The sports blog with the slightly gay name

Sunday, February 19, 2006

Read about it in the Sunday papers

While spending most of my afternoon with the Sunday edition of the New York Times, I found some intriguing articles. Just in case you might be interested, I'm passing some links along.

▪▪ If you're like me, this is probably a question that's never occurred to you: Why has The Great American Hockey Novel never been written? Maybe because its North American popularity is concentrated in Canada? Maybe because it's largely become a boutique sport in this country? And is that because we've never had a good hockey novel (or even an essay)? (We've had good hockey movies.) Actually, I can't even think of a good basketball novel. But I thought it was an interesting question.

▪▪ During baseball season, you'll see several pitchers insist on their own catcher.
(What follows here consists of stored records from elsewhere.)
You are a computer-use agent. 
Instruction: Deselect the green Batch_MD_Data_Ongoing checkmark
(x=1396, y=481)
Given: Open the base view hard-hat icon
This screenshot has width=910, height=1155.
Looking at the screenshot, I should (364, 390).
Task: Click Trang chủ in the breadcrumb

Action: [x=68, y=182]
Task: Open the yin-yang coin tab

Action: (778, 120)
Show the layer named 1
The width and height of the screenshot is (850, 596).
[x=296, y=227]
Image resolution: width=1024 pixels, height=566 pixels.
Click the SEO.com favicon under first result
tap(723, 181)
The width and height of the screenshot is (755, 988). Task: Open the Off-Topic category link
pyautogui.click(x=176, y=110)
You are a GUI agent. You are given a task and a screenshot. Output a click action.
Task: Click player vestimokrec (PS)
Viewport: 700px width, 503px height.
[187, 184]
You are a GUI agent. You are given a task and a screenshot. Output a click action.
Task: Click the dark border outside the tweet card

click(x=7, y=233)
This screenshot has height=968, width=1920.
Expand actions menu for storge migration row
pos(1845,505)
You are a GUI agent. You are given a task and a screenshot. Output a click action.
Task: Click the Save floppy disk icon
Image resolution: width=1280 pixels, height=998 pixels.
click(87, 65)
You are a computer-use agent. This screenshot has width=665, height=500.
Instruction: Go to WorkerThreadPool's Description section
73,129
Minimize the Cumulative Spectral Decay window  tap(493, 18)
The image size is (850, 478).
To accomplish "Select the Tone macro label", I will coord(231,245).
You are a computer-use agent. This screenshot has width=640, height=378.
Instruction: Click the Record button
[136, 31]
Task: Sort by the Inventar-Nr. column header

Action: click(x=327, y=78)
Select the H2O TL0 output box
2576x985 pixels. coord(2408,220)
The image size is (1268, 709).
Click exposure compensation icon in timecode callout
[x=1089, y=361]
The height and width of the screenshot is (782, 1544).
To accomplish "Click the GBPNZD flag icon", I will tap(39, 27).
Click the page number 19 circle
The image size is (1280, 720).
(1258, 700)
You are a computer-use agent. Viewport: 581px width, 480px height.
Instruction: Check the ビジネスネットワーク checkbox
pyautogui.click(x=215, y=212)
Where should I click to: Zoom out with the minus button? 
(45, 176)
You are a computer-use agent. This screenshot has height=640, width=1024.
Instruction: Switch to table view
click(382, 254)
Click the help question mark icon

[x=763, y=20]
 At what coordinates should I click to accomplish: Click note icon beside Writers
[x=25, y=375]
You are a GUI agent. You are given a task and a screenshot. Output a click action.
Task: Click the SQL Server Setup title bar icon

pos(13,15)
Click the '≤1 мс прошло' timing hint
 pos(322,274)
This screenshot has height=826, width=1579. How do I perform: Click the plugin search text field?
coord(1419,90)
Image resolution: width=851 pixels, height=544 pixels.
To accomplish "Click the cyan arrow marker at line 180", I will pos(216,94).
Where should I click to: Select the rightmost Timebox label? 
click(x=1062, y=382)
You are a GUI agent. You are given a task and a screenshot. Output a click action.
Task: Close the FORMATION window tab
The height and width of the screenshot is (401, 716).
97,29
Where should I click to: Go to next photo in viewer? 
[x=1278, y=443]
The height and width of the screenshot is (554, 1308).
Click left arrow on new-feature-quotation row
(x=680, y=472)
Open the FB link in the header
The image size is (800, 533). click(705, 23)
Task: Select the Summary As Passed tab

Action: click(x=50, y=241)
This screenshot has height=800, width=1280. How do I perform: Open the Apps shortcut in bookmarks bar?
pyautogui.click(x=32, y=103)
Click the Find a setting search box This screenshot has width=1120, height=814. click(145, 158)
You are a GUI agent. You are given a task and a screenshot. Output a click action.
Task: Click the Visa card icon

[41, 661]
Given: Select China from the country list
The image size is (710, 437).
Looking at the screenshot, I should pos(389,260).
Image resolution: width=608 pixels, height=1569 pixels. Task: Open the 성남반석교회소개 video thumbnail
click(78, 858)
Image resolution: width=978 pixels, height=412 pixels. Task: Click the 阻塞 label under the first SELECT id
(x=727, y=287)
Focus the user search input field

With the Yankees, for instance, Randy Johnson wanted John Flaherty to catch him, not Jorge Posada. While in Atlanta, Greg Maddux asked for Eddie Perez, even when Javy Lopez was mashing the ball. Of course, knuckleball pitchers often have their own catchers, but that's a different story. Some pitchers feel more comfortable with particular catchers, but apparently, there's no good statistical evidence to endorse such moves. Should catchers have an E.R.A.? Or is their effect on a pitcher overrated?

▪▪ This might be the only time auto racing gets mentioned on this blog (The Wayne Fontes Experience isn't afraid to embrace his inner NASCAR fan), but here's something else worth asking on the fifth anniversary of Dale Earnhardt's death at the Daytona 500: How many lives have been saved because of that tragedy? With the safety measures that were implemented following that accident, here's the number of NASCAR drivers that have been killed in crashes since Earnhardt died: Zero.



  • At February 20, 2006 11:03 AM, Anonymous susannah said…

    Hey, I bet I'm the only person to comment on the Hockey Novel article. :) It is an interesting question, but I found myself wondering what the essay's author wanted from the "great novel" -- a good memoir? A compelling fiction story set against a hockey backdrop? A Feinstein/Bissinger-esque story about an important team/moment? Sorry, I'm probably being nit-picky there.

    But beyond that, I don't think the fact that hockey is a niche sport has anything to do with people's enjoyment of it. People would read about a f-ing curling team if it was a well-told and compelling story. I think that because it's a niche sport, more good writers just aren't familiar enough with the sport to feel comfortable getting into it as deeply as they would basketball/baseball/football.

    By the way, I read this and was like, "I'M ON IT!" We'll see. :)

  • At February 20, 2006 12:48 PM, Blogger Ian C. said…

    Yes, Suz - thank you for commenting on the hockey novel.

    And if you write it, I will read.